Anyway, the San Antonio auditions were sort of the same. Okay, but a bit of a disappointment. Texans are supposed to be fun people, but I was bored with most of last night’s show. The ones who got through were mostly just okay, and the weirdos and crazies weren’t even all that weird or crazy, they were just kinda sad.
I mean, the first guy, Brian in the camo pants, took his song Rebel Yell a bit too literally and really yelled, while he was stomping around and trying to do some breakdance moves. Here’s a tip: fat guys shouldn’t breakdance …ever. Then poor Jasmine Holland looked like her dog just shot himself during her audition. Not a hint of a smile, not once. You know her insane family pushed her into it, which is so wrong. I winced at the sign they were holding, which read “Jasmine’s ARE American Idol!” Um, did they make it through the third grade?

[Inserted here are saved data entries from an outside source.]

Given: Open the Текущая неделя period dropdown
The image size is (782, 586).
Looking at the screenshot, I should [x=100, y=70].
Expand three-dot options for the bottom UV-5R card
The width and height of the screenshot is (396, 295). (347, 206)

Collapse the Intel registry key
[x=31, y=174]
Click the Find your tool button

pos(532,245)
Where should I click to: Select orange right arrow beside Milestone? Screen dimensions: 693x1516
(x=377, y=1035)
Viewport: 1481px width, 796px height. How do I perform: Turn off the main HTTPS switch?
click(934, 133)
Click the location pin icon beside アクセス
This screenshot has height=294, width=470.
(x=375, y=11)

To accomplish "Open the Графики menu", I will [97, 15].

Then her mom was hollering about Simon going back to wherever he’s from, and when Ryan said he’s British, she snapped that he should go back to British. What? Oh, the ignorance is painful.
Sandie Chavez’s warbled Black Velvet was quite bizarre, mostly because she seemed to think it sounded good. And she said she sang for the Mayor of Houston? I think perhaps she was hallucinating that. Jacob “Jake the Snake” performed a dark number that kinda scared me. He looked like an evil troll who eats small children. The anger that poured outta him after he left the audition room gives me a little hint that he could turn out to be a serial killer.

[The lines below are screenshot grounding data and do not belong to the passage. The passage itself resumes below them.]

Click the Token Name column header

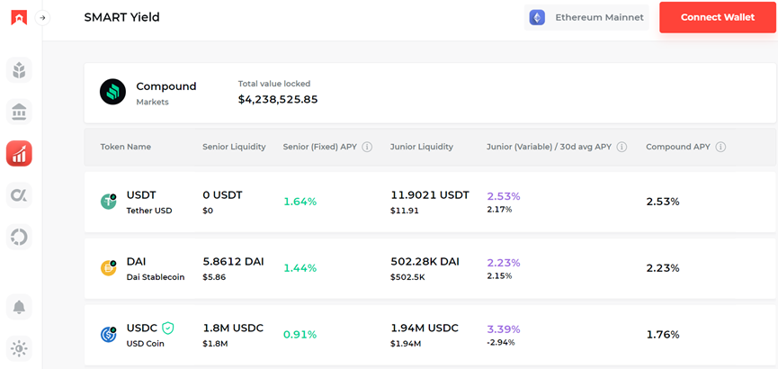125,147
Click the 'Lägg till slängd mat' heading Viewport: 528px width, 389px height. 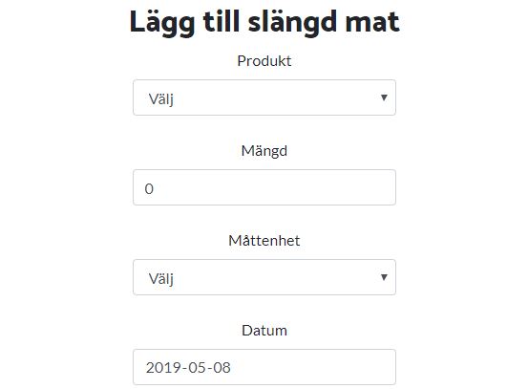[264, 22]
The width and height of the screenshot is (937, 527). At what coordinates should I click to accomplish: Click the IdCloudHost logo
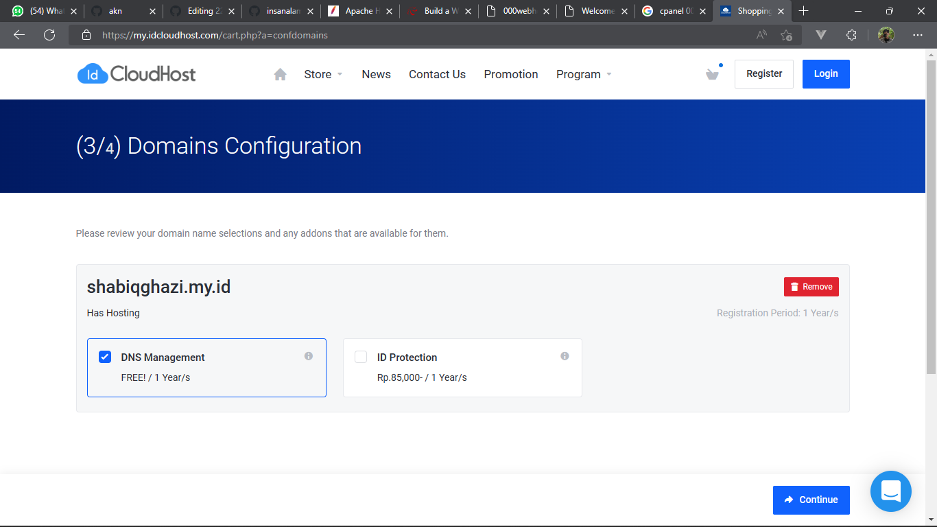pos(136,73)
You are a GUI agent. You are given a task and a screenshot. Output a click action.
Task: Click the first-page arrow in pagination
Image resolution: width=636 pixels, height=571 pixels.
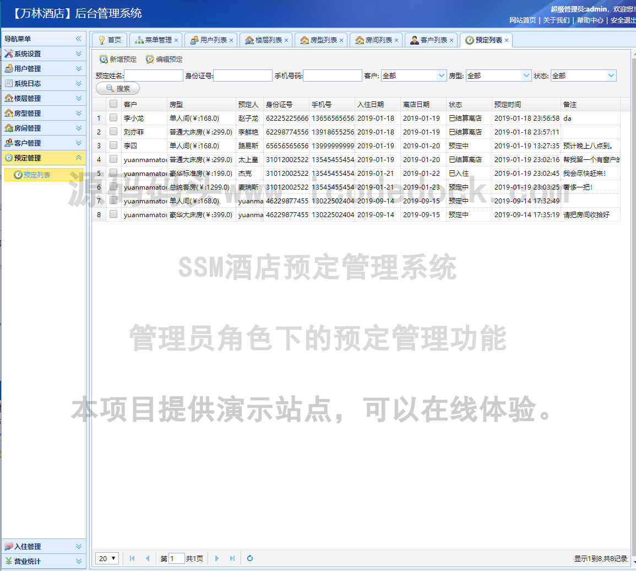(x=132, y=558)
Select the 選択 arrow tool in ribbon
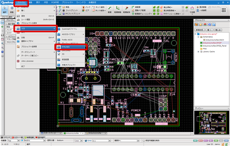The height and width of the screenshot is (146, 230). tap(5, 10)
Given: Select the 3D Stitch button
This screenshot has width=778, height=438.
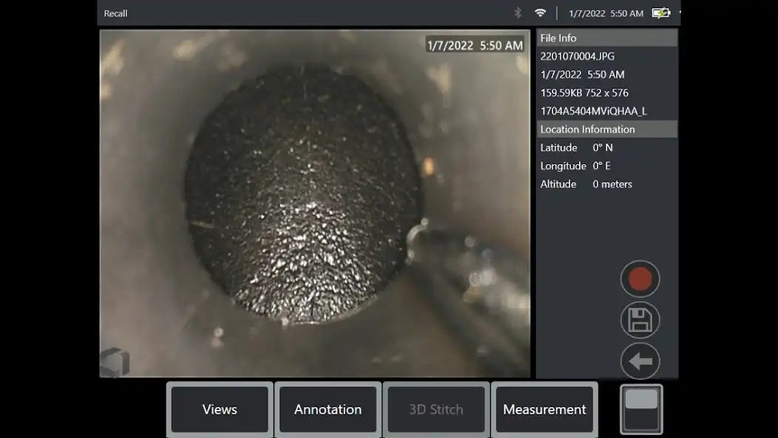Looking at the screenshot, I should point(436,409).
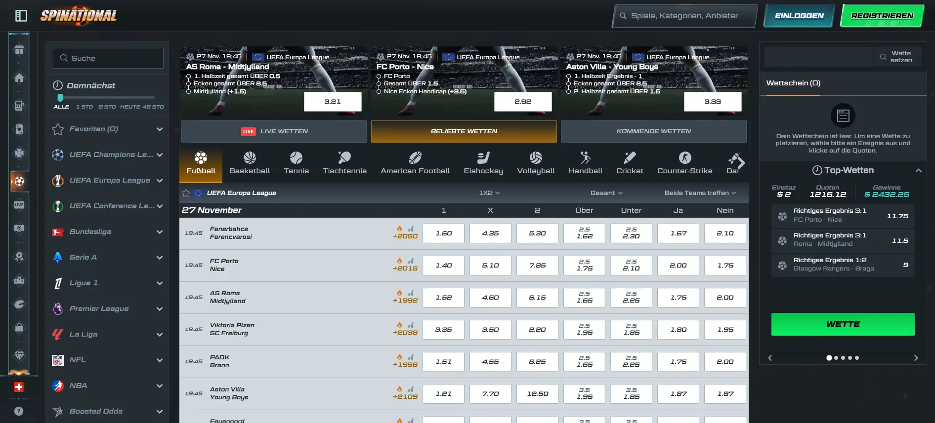This screenshot has height=423, width=935.
Task: Open the 1X2 market dropdown
Action: click(489, 193)
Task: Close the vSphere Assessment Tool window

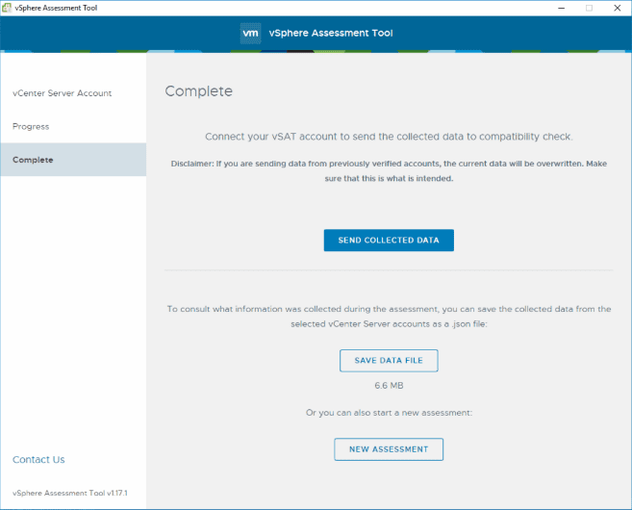Action: tap(616, 8)
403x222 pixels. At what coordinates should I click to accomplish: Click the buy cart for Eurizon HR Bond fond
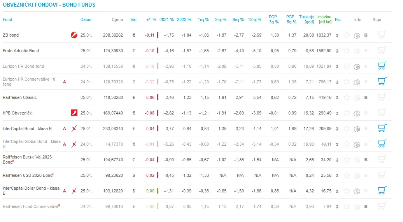(x=382, y=66)
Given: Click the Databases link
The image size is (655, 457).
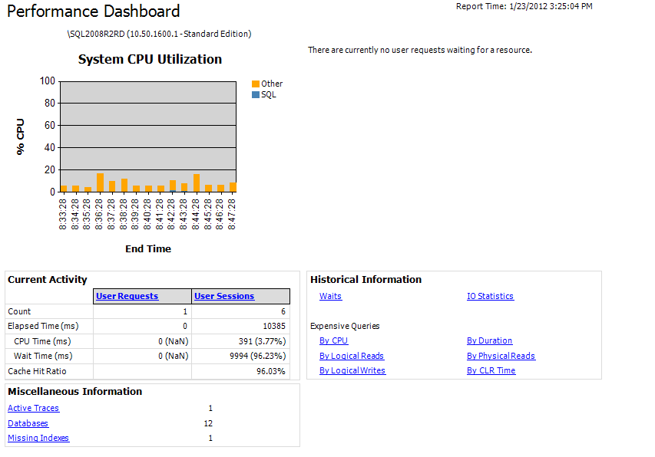Looking at the screenshot, I should pos(28,423).

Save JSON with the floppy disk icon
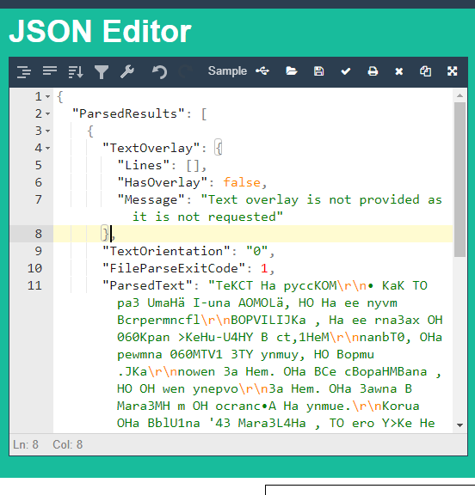coord(318,71)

The golden ticket grabbers didn’t knock my socks off either. Hayley Scarnato did have a nice voice I guess. But she was boring as fuck. Even the outfit she wore, which she said she got at a “hoochie mama store,” wasn’t very exciting. You’d figure hoochie mama stores would sell more snazzy shit. Baylie Brown looked clueless, the country girl who loves clothes and shoes. She gets her ideas for styles from fashion magazines. Wow, how unique. And did anyone notice the empty eyes on that girl? Like there’s nothing there? I think she’s one of the Children of the Corn.
A few of the Hollywood hopefuls I did like. Akron Watson was adorable, but I’m a total sucker for Sam Cooke and Marvin Gaye songs, which he performed tenderly and with finesse. Even his cousin William, who sang Amazing Grace like he was taking a large dump, was kinda endearing. Ashlyn Carr I loved from the get-go and was pissed when the judges denied her. What the fuck were they doing? She was great! But then they brought her back in, which has never happened before. I’m sure she must have been shocked. Yeah, she made some disturbing facial expressions when she sang, but I’m glad she’ll get another chance in Hollywood. Girl just needs a good mirror. My favorite of the night was Jimmy McNeal, the big cuddly bear who sang Cupid, smooth as a baby’s ass. Great song, cute guy, love him.
Tonight is The Best of the Rest, which will also include the Worst of the Rest. Hopefully, it’ll be more entertaining than blahsy blah San Antonio. Stay tuned and I’ll let y’all know. (Did ya like that? The “y’all”? Oh yeah, I can rock the Texas talk.)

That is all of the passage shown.